Lung adenocarcinoma (LUAD) is characterized by substantial genetic heterogeneity, posing challenges in identifying reliable biomarkers for improved diagnosis and treatment. Tumor Mutational Burden (TMB) has traditionally been regarded as a predictive biomarker, given its association with immune response and treatment efficacy. In this study, we treated TMB as a response variable to identify genes highly correlated with it, aiming to understand its genetic drivers. We conducted a thorough investigation of recent feature selection methods through extensive simulations, selecting PC-Screen, DC-SIS, and WD-Screen as top performers. These methods handle multi-omics structures effectively, and can accommodate both categorical and continuous data types at the same time for each gene. Using data from The Cancer Genome Atlas (TCGA) via cBioPortal, we combined copy number alteration (CNA), mRNA expression and DNA methylation data as multi-omics predictors and applied these methods, selecting genes consistently identified across all three methods. 13 common genes were identified, including HSD17B4, PCBD2, which show strong associations with TMB. Our multi-omics strategy and robust feature selection approach provide insights into the genetic determinants of TMB, with implications for targeted LUAD therapies.
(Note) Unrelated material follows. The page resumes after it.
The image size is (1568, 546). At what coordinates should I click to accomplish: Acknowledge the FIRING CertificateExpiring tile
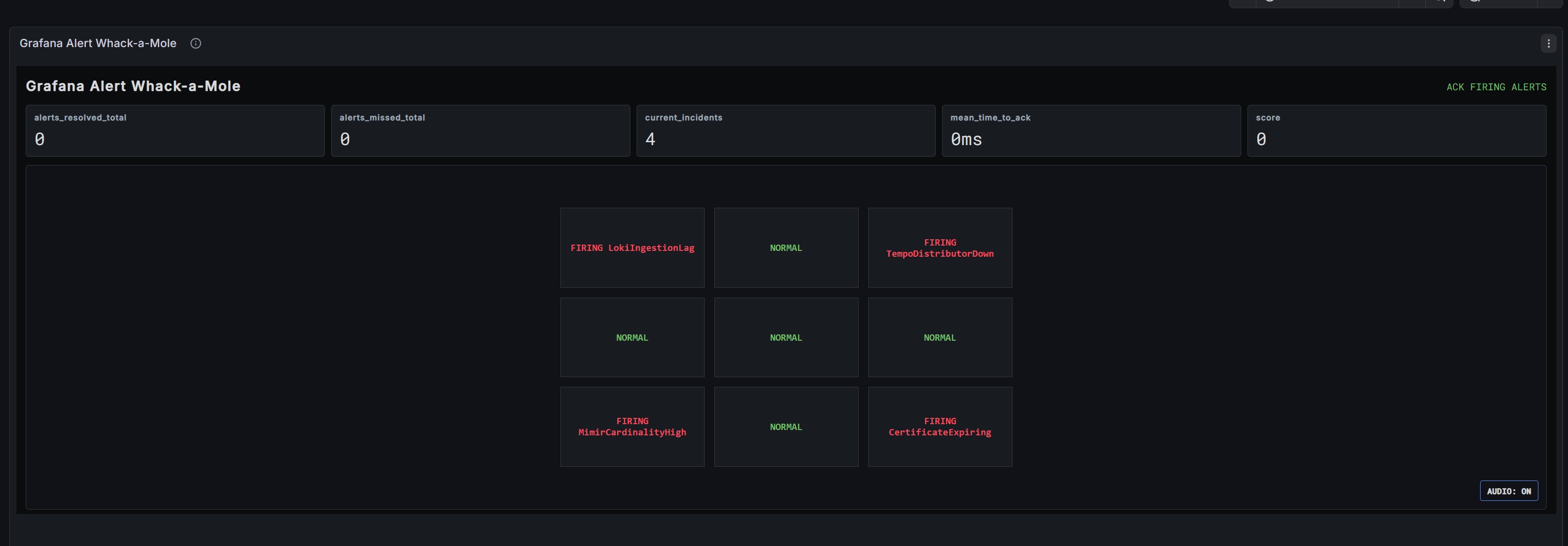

翻译：肺腺癌（LUAD）具有显著的遗传异质性，这为识别可靠的生物标志物以改善诊断和治疗带来了挑战。肿瘤突变负荷（TMB）传统上被视为一种预测性生物标志物，因其与免疫反应和治疗效果相关。在本研究中，我们将TMB视为响应变量，以识别与其高度相关的基因，旨在理解其遗传驱动因素。我们通过大量模拟对近期特征选择方法进行了全面研究，筛选出表现最佳的PC-Screen、DC-SIS和WD-Screen方法。这些方法能有效处理多组学数据结构，并且能同时适应每个基因的分类和连续数据类型。利用通过cBioPortal获取的癌症基因组图谱（TCGA）数据，我们将拷贝数变异（CNA）、mRNA表达数据和DNA甲基化数据组合为多组学预测因子，并应用这些方法，筛选出在所有三种方法中均被一致识别的基因。共鉴定出13个共有基因，包括HSD17B4、PCBD2等，这些基因显示出与TMB的强关联性。我们的多组学策略和稳健的特征选择方法为理解TMB的遗传决定因素提供了见解，对肺腺癌的靶向治疗具有潜在意义。